Posted: May 8th, 2013 | By: Lisa Snedeker
Wake Forest Law Professor Beth Hopkins has written a chapter in a new textbook, “Trauma and Resilience in American Indian and African American Southern History.”
Hopkins’ chapter, “The Making of an African-American Family,” was published on April 30, 2013, in Anthony Parent’s and Ulrike Wiethaus’ new textbook which outlines the historic struggles in the south.
“The chapter chronicles the story of the survival of my mother’s family during the depression, the determination of my grandfather who was the father of eight children and who walked 20 miles a day to work to keep his family from starving, and the family’s daily struggles which led to a gradual emergence into a successful middle class African-American family,” Hopkins explained.

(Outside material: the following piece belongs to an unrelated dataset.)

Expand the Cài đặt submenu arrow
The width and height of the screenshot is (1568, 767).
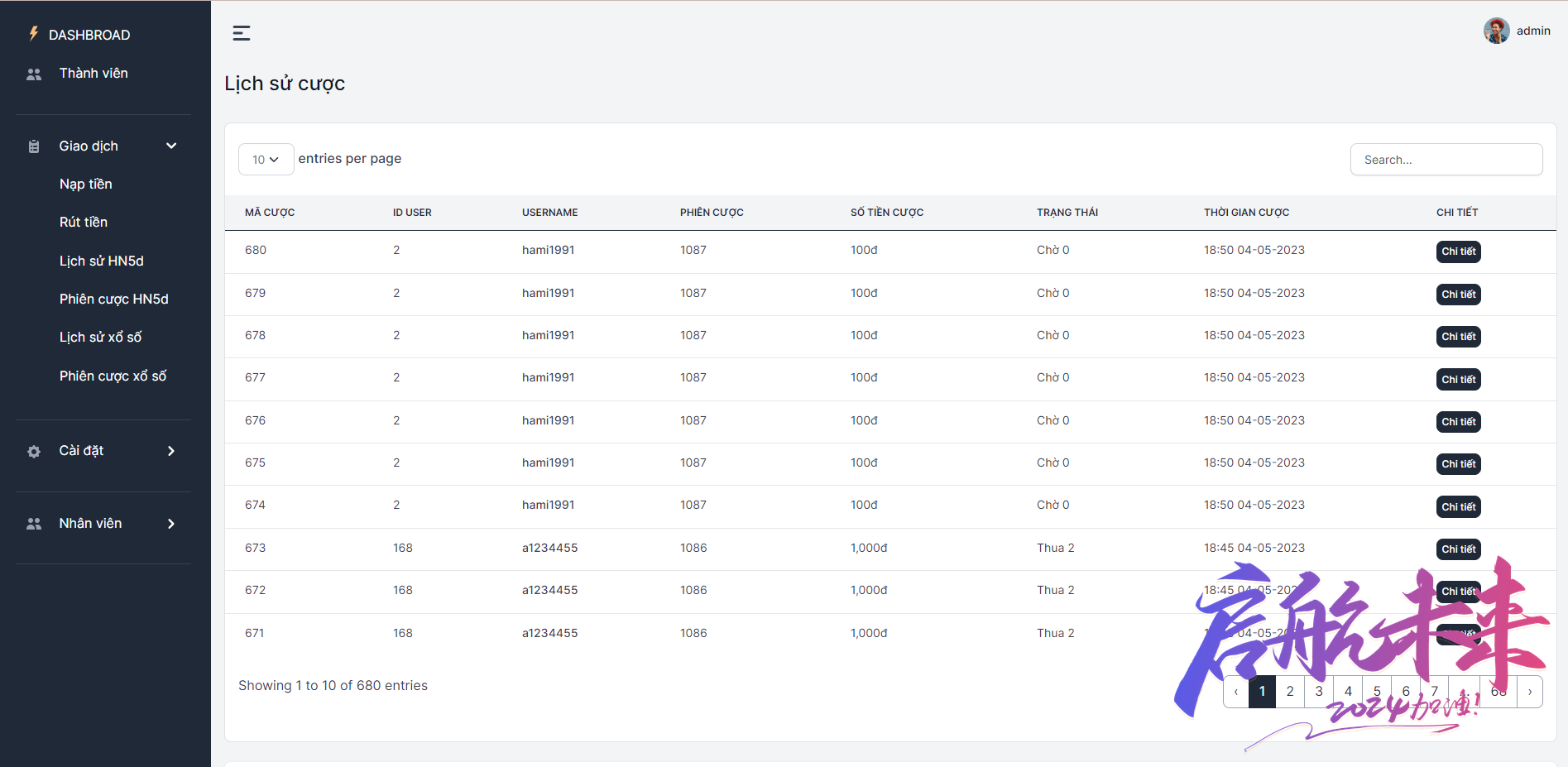[x=171, y=451]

Hopkins serves as the director of outreach for the law school. Her broad legal experience includes serving as an Assistant United States Attorney in Virginia and Louisiana, an Assistant Attorney General in the Commonwealth of Virginia, an attorney providing legal assistance to various units of Wake Forest University, and an associate in a private law firm.
Hopkins has taught courses for the Wake Forest History Department and the American Ethnic Studies Program as well as a course in Business Drafting for the law school.
The book is now available for purchase on Amazon.